> 本文の抜粋:
-*-

昼寝にもネントレが必要?ネントレと昼寝の関係は?

子育てをしていると必ず直面する赤ちゃんの睡眠に関する悩み。夜の寝かしつけはもちろんですが、お昼寝もまた難しい問題。昼寝をさせすぎると、夜なかなか寝なかったり、昼寝が上手くいかないと1日中不機嫌だったり。

昼寝のタイミングや昼寝のねかしつけ方にお悩みのママパパも多いことでしょう。夜のネントレについてはよく聞くけれど、昼寝とネントレの関係について気になっているママパパもいるのではないでしょうか。

この記事では

  • お昼寝が上手くいかなくて悩んでいるママパパ
  • 昼寝のネントレもした方がよいのか悩んでいるママパパ

に向けて、お昼寝とネントレの関係について解説していきます。

-*-

データセットの記録:
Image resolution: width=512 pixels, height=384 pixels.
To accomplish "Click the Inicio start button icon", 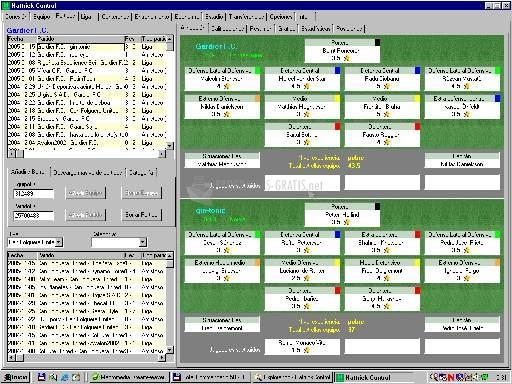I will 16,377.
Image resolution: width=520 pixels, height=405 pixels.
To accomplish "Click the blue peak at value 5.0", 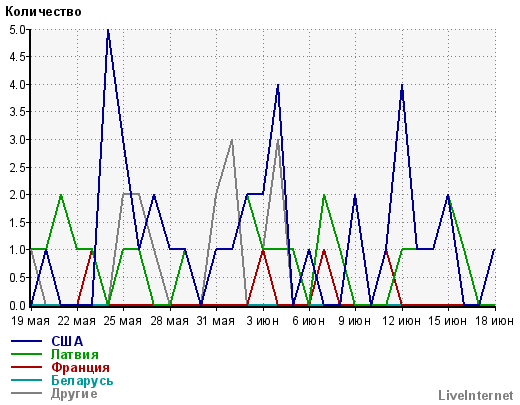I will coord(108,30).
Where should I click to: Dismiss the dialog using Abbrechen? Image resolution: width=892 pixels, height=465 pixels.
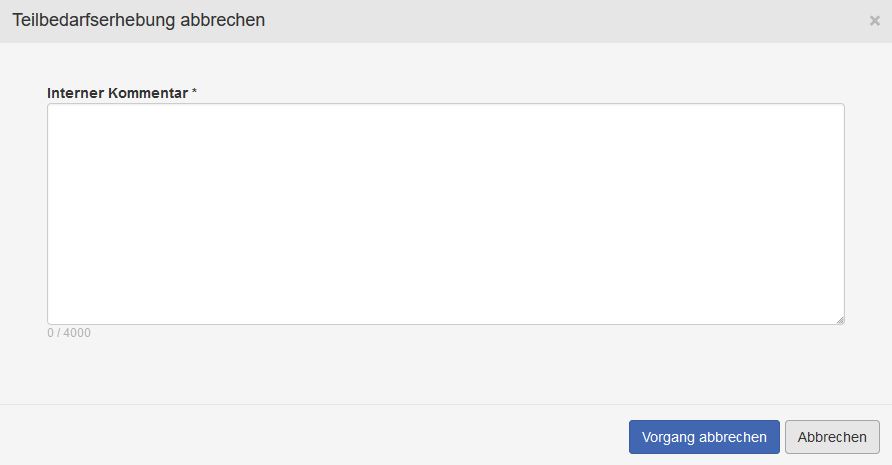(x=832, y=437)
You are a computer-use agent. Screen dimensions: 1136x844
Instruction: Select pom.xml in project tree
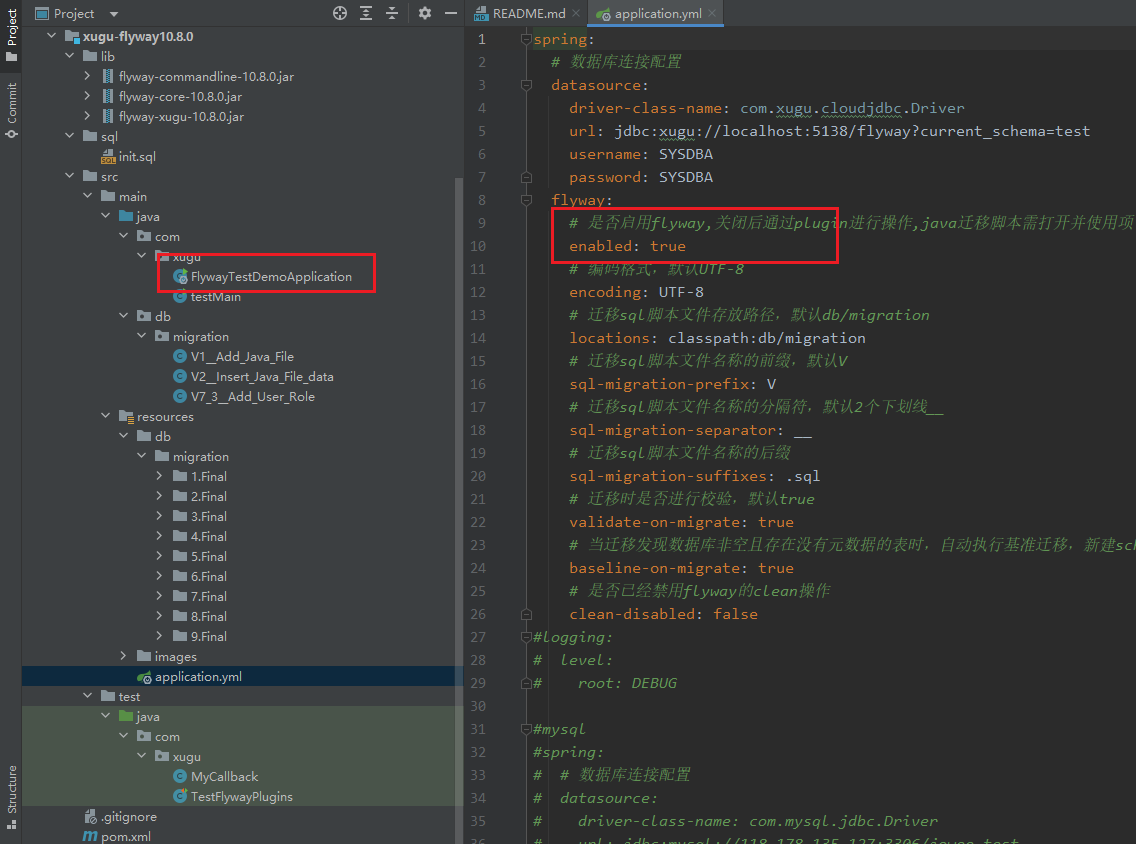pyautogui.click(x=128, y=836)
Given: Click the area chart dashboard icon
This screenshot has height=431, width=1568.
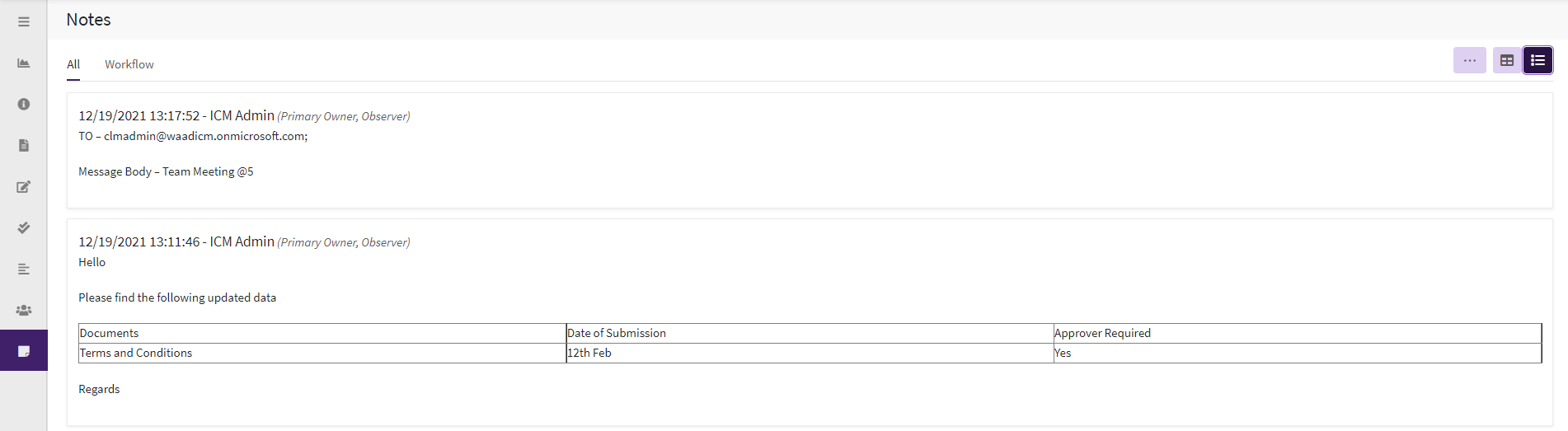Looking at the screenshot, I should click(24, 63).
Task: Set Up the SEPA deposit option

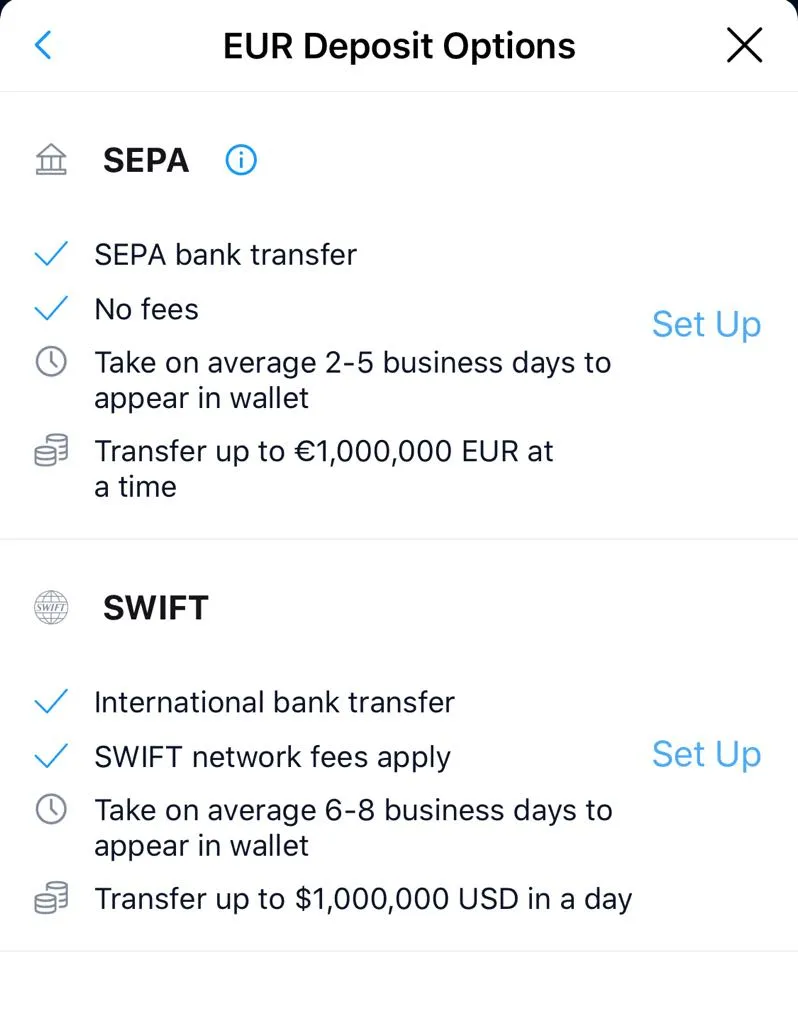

-*-

> 問題文 1: 昼寝とネントレの記事から、「子育てをしていると必ず直面す」から「に向けて、お昼寝とネントレの関係について解説していきます。」までを、その言葉も含めて一字も変えずに返してください。
> 問題文 2: 記録のうち、「Where should I」がある行から記録の最後までを、両端の行も含めてそのまま打ち直してください。画像は答えに入れないでください。

> 正しい答え 1:
子育てをしていると必ず直面する赤ちゃんの睡眠に関する悩み。夜の寝かしつけはもちろんですが、お昼寝もまた難しい問題。昼寝をさせすぎると、夜なかなか寝なかったり、昼寝が上手くいかないと1日中不機嫌だったり。

昼寝のタイミングや昼寝のねかしつけ方にお悩みのママパパも多いことでしょう。夜のネントレについてはよく聞くけれど、昼寝とネントレの関係について気になっているママパパもいるのではないでしょうか。

この記事では

  • お昼寝が上手くいかなくて悩んでいるママパパ
  • 昼寝のネントレもした方がよいのか悩んでいるママパパ

に向けて、お昼寝とネントレの関係について解説していきます。

> 正しい答え 2:
Where should I click to: Dismiss the dialog using Abbrechen? Image resolution: width=892 pixels, height=465 pixels.
(x=832, y=437)
You are a computer-use agent. Screen dimensions: 1136x844
Instruction: Select pom.xml in project tree
pyautogui.click(x=128, y=836)
Given: Click the area chart dashboard icon
This screenshot has height=431, width=1568.
Looking at the screenshot, I should click(24, 63).
Task: Set Up the SEPA deposit option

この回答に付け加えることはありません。